WHAT IS REQUIRED -> Restate each entry word for word. Keep every detail intact.
------ ENTRIES SUPPLIED ------
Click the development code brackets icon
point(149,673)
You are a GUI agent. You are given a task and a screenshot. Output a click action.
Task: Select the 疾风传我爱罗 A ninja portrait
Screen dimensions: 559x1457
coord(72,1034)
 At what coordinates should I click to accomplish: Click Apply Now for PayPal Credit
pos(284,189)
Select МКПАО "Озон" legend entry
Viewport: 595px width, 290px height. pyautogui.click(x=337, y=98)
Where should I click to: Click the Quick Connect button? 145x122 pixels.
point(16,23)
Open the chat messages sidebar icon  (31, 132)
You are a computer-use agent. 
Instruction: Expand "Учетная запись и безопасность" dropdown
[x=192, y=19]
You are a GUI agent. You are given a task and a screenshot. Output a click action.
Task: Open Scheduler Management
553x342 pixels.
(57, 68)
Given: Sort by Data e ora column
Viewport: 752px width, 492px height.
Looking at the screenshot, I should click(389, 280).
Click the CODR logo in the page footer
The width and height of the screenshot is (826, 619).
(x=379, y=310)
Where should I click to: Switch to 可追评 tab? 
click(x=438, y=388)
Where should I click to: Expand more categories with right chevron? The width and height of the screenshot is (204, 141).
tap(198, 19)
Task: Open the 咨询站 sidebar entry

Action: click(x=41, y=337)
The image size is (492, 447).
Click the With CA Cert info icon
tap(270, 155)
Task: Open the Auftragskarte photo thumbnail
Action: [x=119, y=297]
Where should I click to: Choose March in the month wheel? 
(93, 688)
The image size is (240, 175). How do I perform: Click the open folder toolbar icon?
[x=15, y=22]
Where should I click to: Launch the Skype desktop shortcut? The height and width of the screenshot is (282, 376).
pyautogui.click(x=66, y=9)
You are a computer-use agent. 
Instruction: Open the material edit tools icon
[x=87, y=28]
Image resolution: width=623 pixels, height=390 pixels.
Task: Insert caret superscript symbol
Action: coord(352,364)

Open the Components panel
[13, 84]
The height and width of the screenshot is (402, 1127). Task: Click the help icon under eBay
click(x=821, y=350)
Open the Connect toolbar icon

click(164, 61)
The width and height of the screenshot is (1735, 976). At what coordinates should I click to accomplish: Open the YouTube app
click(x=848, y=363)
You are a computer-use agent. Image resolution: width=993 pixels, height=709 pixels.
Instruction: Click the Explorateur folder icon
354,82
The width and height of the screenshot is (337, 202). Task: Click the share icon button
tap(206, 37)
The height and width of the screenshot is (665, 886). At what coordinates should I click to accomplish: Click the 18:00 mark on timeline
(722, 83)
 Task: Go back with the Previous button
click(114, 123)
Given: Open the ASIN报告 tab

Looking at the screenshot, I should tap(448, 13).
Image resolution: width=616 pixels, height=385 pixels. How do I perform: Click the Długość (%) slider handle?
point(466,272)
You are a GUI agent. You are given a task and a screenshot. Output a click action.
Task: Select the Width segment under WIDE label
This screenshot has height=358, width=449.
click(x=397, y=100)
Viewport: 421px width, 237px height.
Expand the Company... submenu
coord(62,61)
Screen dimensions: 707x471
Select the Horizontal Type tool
------
WRITTEN RESPONSE ->
Click the development code brackets icon
point(149,673)
You are a GUI agent. You are given a task and a screenshot. Output a click action.
Task: Select the 疾风传我爱罗 A ninja portrait
Screen dimensions: 559x1457
coord(72,1034)
 At what coordinates should I click to accomplish: Click Apply Now for PayPal Credit
pos(284,189)
Select МКПАО "Озон" legend entry
Viewport: 595px width, 290px height. pyautogui.click(x=337, y=98)
Where should I click to: Click the Quick Connect button? 145x122 pixels.
point(16,23)
Open the chat messages sidebar icon  (31, 132)
You are a computer-use agent. 
Instruction: Expand "Учетная запись и безопасность" dropdown
[x=192, y=19]
You are a GUI agent. You are given a task and a screenshot. Output a click action.
Task: Open Scheduler Management
553x342 pixels.
(57, 68)
Given: Sort by Data e ora column
Viewport: 752px width, 492px height.
Looking at the screenshot, I should click(389, 280).
Click the CODR logo in the page footer
The width and height of the screenshot is (826, 619).
(x=379, y=310)
Where should I click to: Switch to 可追评 tab? 
click(x=438, y=388)
Where should I click to: Expand more categories with right chevron? The width and height of the screenshot is (204, 141).
tap(198, 19)
Task: Open the 咨询站 sidebar entry

Action: click(x=41, y=337)
The image size is (492, 447).
Click the With CA Cert info icon
tap(270, 155)
Task: Open the Auftragskarte photo thumbnail
Action: [x=119, y=297]
Where should I click to: Choose March in the month wheel? 
(93, 688)
The image size is (240, 175). How do I perform: Click the open folder toolbar icon?
[x=15, y=22]
Where should I click to: Launch the Skype desktop shortcut? The height and width of the screenshot is (282, 376).
pyautogui.click(x=66, y=9)
You are a computer-use agent. 
Instruction: Open the material edit tools icon
[x=87, y=28]
Image resolution: width=623 pixels, height=390 pixels.
Task: Insert caret superscript symbol
Action: coord(352,364)

Open the Components panel
[13, 84]
The height and width of the screenshot is (402, 1127). Task: Click the help icon under eBay
click(x=821, y=350)
Open the Connect toolbar icon

click(164, 61)
The width and height of the screenshot is (1735, 976). At what coordinates should I click to accomplish: Open the YouTube app
click(x=848, y=363)
You are a computer-use agent. Image resolution: width=993 pixels, height=709 pixels.
Instruction: Click the Explorateur folder icon
354,82
The width and height of the screenshot is (337, 202). Task: Click the share icon button
tap(206, 37)
The height and width of the screenshot is (665, 886). At what coordinates should I click to accomplish: Click the 18:00 mark on timeline
(722, 83)
 Task: Go back with the Previous button
click(114, 123)
Given: Open the ASIN报告 tab

Looking at the screenshot, I should tap(448, 13).
Image resolution: width=616 pixels, height=385 pixels. How do I perform: Click the Długość (%) slider handle?
point(466,272)
You are a GUI agent. You are given a task and a screenshot. Output a click action.
Task: Select the Width segment under WIDE label
This screenshot has height=358, width=449.
click(x=397, y=100)
Viewport: 421px width, 237px height.
Expand the Company... submenu
coord(62,61)
Screen dimensions: 707x471
Select the Horizontal Type tool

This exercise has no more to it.